Anggota Badan Pengawas Bidang Hukum dan Penanganan Pelanggaran Wirdyaningsih menyebutkan berbagai pelanggaran terjadi di seluruh proses pemilu. Dari 937 pelanggaran yang ditindaklanjuti, 372 pelanggaran berupa tindak pidana dan 365 pelanggaran administrasi. "Pelanggaran pidana dan administrasi ini selalu melibatkan tim kampanye dan penyelanggara pemilu, " ujar Wirdyaningsih di kantornya, Selasa, 20 Desember 2011.
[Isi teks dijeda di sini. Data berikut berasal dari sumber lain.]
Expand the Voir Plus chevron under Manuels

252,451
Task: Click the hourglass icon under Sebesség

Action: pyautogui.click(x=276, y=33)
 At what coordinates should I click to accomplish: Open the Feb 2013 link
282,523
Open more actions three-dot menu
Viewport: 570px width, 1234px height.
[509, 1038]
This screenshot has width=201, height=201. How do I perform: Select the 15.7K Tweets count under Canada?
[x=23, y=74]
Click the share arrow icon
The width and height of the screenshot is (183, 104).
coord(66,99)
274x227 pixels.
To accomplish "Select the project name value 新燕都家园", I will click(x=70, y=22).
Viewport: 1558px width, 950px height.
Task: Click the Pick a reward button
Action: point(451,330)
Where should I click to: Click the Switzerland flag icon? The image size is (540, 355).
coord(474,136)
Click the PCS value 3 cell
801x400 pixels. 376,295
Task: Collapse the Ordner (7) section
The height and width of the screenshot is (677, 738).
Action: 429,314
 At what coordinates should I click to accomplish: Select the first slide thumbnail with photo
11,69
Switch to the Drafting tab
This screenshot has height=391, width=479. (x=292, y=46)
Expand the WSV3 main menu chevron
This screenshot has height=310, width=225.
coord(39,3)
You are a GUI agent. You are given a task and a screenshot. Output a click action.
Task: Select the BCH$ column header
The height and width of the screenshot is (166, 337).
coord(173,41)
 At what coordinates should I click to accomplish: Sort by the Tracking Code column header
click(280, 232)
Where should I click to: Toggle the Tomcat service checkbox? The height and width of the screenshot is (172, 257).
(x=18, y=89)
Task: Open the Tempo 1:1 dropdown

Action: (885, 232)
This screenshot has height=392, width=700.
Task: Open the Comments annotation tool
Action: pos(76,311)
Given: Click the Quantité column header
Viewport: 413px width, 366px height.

Beberapa pelanggaran administrasi yang terjadi, misalnya, tidak diumumkannya daftar pemilih sementara, pemasangan alat peraga yang tidak sesuai ketentuan peraturan perundang-undangan, kampanye di luar jadwal, pelibatan pegawai negeri sipil, kampanye terselubung, dan pencoblosan menggunakan kartu undangan orang lain.
Pelanggaran administrasi ini tidak hanya dilakukan oleh tim kampanye, tetapi juga oleh Komisi Pemilihan Umum sebagai penyelenggara. Hal ini disebabkan adanya konflik kepentingan antara penyelenggara dan salah satu pasangan. "Akibatnya di beberapa daerah ditemukan adanya bakal calon yang seharusnya memenuhi syarat dana tidak dinyatakan lolos oleh KPU."
Sedangkan pada tindak pidana yang terjadi dalam proses pemilu, dia menyebut pelanggaran terbesar adalah adanya politik uang. "Politik uang ini terjadi hampir di seluruh tahapan pemilukada."
Wirdyaningsih mengakui lembaganya kesulitan meneruskan laporan pelanggaran politik uang ke kepolisian. Alasannya, kepolisian selalu meminta bukti lengkap dan berbelit terkait money politics. "Padahal, tugas Bawaslu tidak sampai proses penyidikan begitu."